Goal of the exercise: The listing is to be printed in full, exactly as given.

[Given data]

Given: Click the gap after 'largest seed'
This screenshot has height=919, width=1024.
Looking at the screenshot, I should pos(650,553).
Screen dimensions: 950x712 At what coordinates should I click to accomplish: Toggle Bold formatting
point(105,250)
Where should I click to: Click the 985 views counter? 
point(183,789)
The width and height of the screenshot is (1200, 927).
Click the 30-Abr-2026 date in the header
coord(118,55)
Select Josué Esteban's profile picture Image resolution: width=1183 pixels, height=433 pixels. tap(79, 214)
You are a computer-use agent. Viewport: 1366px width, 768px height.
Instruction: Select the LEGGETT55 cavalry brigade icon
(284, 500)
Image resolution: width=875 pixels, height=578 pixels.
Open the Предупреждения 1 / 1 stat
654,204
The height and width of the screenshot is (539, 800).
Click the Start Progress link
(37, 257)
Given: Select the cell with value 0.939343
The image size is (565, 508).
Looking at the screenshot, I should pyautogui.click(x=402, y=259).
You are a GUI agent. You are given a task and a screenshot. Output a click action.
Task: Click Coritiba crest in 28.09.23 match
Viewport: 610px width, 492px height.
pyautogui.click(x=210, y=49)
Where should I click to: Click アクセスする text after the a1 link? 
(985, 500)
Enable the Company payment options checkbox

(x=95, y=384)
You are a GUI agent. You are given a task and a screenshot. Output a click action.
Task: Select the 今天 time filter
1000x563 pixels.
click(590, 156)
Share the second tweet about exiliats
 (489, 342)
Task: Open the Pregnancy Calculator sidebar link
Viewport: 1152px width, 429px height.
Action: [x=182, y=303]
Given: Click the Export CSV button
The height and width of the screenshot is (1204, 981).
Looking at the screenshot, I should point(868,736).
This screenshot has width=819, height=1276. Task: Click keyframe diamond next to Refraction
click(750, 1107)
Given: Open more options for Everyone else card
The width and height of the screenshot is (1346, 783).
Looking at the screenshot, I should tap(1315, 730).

[/Given data]

Solution to this task:
Given: Click the gap after 'largest seed'
This screenshot has height=919, width=1024.
Looking at the screenshot, I should pos(650,553).
Screen dimensions: 950x712 At what coordinates should I click to accomplish: Toggle Bold formatting
point(105,250)
Where should I click to: Click the 985 views counter? 
point(183,789)
The width and height of the screenshot is (1200, 927).
Click the 30-Abr-2026 date in the header
coord(118,55)
Select Josué Esteban's profile picture Image resolution: width=1183 pixels, height=433 pixels. tap(79, 214)
You are a computer-use agent. Viewport: 1366px width, 768px height.
Instruction: Select the LEGGETT55 cavalry brigade icon
(284, 500)
Image resolution: width=875 pixels, height=578 pixels.
Open the Предупреждения 1 / 1 stat
654,204
The height and width of the screenshot is (539, 800).
Click the Start Progress link
(37, 257)
Given: Select the cell with value 0.939343
The image size is (565, 508).
Looking at the screenshot, I should pyautogui.click(x=402, y=259).
You are a GUI agent. You are given a task and a screenshot. Output a click action.
Task: Click Coritiba crest in 28.09.23 match
Viewport: 610px width, 492px height.
pyautogui.click(x=210, y=49)
Where should I click to: Click アクセスする text after the a1 link? 
(985, 500)
Enable the Company payment options checkbox

(x=95, y=384)
You are a GUI agent. You are given a task and a screenshot. Output a click action.
Task: Select the 今天 time filter
1000x563 pixels.
click(590, 156)
Share the second tweet about exiliats
 (489, 342)
Task: Open the Pregnancy Calculator sidebar link
Viewport: 1152px width, 429px height.
Action: [x=182, y=303]
Given: Click the Export CSV button
The height and width of the screenshot is (1204, 981).
Looking at the screenshot, I should point(868,736).
This screenshot has width=819, height=1276. Task: Click keyframe diamond next to Refraction
click(750, 1107)
Given: Open more options for Everyone else card
The width and height of the screenshot is (1346, 783).
Looking at the screenshot, I should tap(1315, 730).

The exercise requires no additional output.